Alpamayo 2 Superの動作イメージ(出典:NVIDIAのYouTubeチャンネル)

 ライセンスはLinux Foundationの「OpenMDW-1.1」で、ファインチューニングや派生モデルの開発、商用再配布まで認める。同モデル群のライセンスは従来非商用だったが、今回、新モデルの公開に合わせて過去モデルも含めて商用利用が可能になる。

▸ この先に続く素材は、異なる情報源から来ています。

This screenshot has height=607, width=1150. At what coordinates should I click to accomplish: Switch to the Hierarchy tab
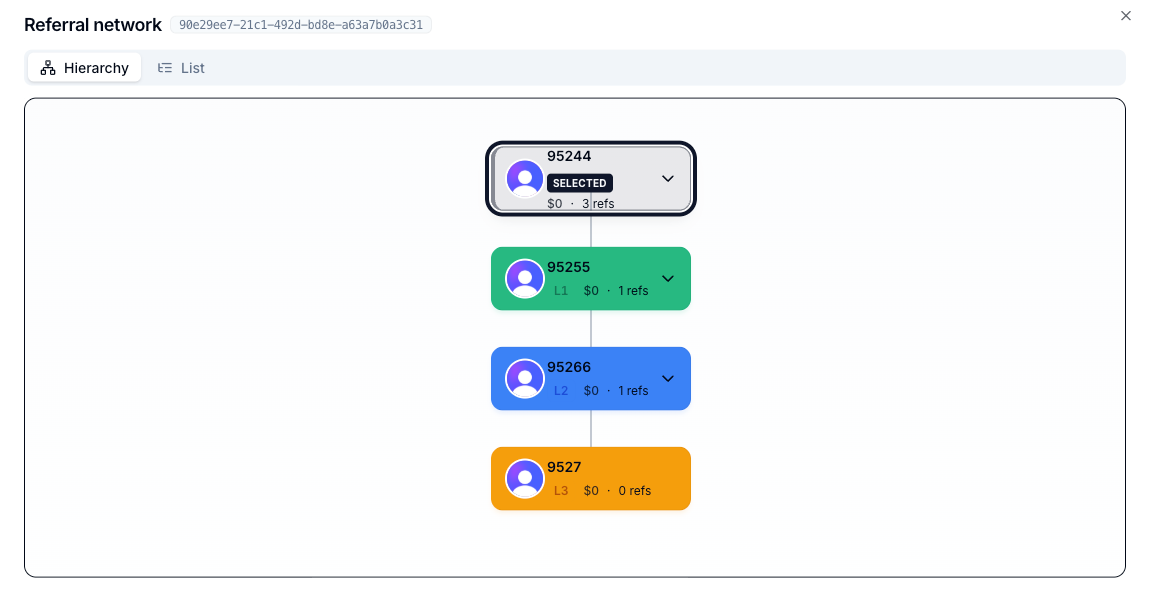(x=84, y=67)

 モデルは「Hugging Face」で公開されており、自動車メーカーやサプライヤーは、自社データで調整したモデルをそのまま製品に組み込める。

 Alpamayo 2 SuperはフィジカルAI向けモデル「NVIDIA Cosmos 3 Super Reasoner」を基に強化学習で調整したもので、パラメータ規模は前世代の3倍。走行経路に加えて判断理由の説明など5種類の出力を生成し、開発者が判断の過程を検証できる。

 Alpamayoファミリーは累計ダウンロードが50万件を超え、Hugging Faceで最も採用されている自動運転向けオープン推論モデルだという。

 NVIDIAは自動運転向けモデルをオープンにすることで、研究者や企業が独自データとインフラを管理しつつ、モデルやノウハウを通じて生み出される価値を所有できるとした。